-- Tasks for this exercise --
a) Write out the passage from the interview on socialomics, starting at "Socialomics Research Center" and ending at "your current projects.".
b) Answer these questions using the interview on socialomics. Mark each answer with the same numeral as its question.
(i) What example of socialomics does the speaker give?
(ii) Which social diseases is the speaker particularly interested in studying?
(iii) What event is described as showing the impact of AI on daily life?
c) Continue the interview on socialomics from the point where it stops.

-- Excerpt provided --
○ ○ ○ ○
Can you give a specific example of socialomics?
One example would be a presidential election with several candidates competing against each other. People have different opinions on various policies that each candidate promotes. Socialomics is about understanding what topics or aspects a particular candidate’s policy people like or dislike and what reason. So socialomics is about discovering that hidden information from social media data.
Do you have any interesting projects in mind for the research center?
Socialomics Research Center is a newly established center; I am personally particularly interested in studying social diseases, such as suicide and depression. Why do people have depression? Is it a personal disease or an outcome of social interaction? I am interested in understanding people who have depression or have committed suicide and finding out what factors play a major role in disease.
Tell us about recent trends in text mining and your current projects.
Recent trends in text mining have something to do with applying deep learning or AI techniques for human-generated texts. AlphaGo was an iconic event that showed us the impact of AI on our daily lives. My team is trying hard to lead such a trend in text mining.
○ ○ ○ ○
-- Data provided --

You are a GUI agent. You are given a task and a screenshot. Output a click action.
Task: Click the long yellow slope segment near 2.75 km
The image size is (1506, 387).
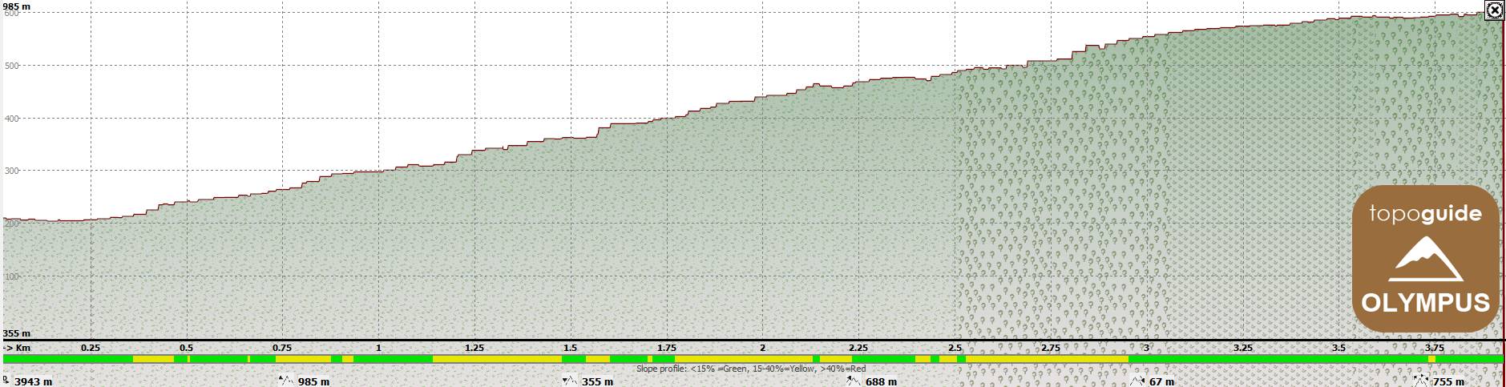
○ ○ ○ ○
-- Answers --
a)
Socialomics Research Center is a newly established center; I am personally particularly interested in studying social diseases, such as suicide and depression. Why do people have depression? Is it a personal disease or an outcome of social interaction? I am interested in understanding people who have depression or have committed suicide and finding out what factors play a major role in disease.
Tell us about recent trends in text mining and your current projects.

b)
(i) A presidential election with several candidates competing against each other.
(ii) Suicide and depression.
(iii) AlphaGo.

c)
One of the recent collaborative works in this respect is with Professor Christian Lovis in the Biomedical Informatics Department at the University of Geneva. This collaboration was first facilitated by a joint research initiative by the University of Geneva and Yonsei University. I contacted Professor Lovis and proposed my idea to collect specific disease-related social media data - for instance, chronic disease from Twitter or Reddit - and how people were talking about those diseases. That is how we started working together.
We are currently working on automatically mining doctor’s notes and clinical data written in French which are collected at the University Hospitals of Geneva. They are considering replacing their legacy system with the biomedical text mining tool I developed called PKDE4J. We are very much excited to see how this new tool can help improve the quality of healthcare services. I just visited Geneva two weeks ago and showed them how this new tool could be applied easily to their settings, and they were very surprised by the quality of the outcomes and the flexibility of the tool.
The findings that we discovered from our collaboration is that people are very anxious about their symptoms or disease. They express their concerns and their anxiety in their own terminology - not in medical terminology but in plain terms. So I believe the outcome of this collaborative work will help understand how we treat patients and how we cure their diseases.
Any words of advice for future students or young researchers interested in the field of text mining?
I want future students in the field of text mining to have enthusiasm and passion for their work. I strongly believe that our current work in this field actually helps others and also benefits society. So if students commit with good ideas, passion, and enthusiasm, then they will transform society. They will make our society better, and people will live happier lives.
What drives you? What propels you to excel in your research field?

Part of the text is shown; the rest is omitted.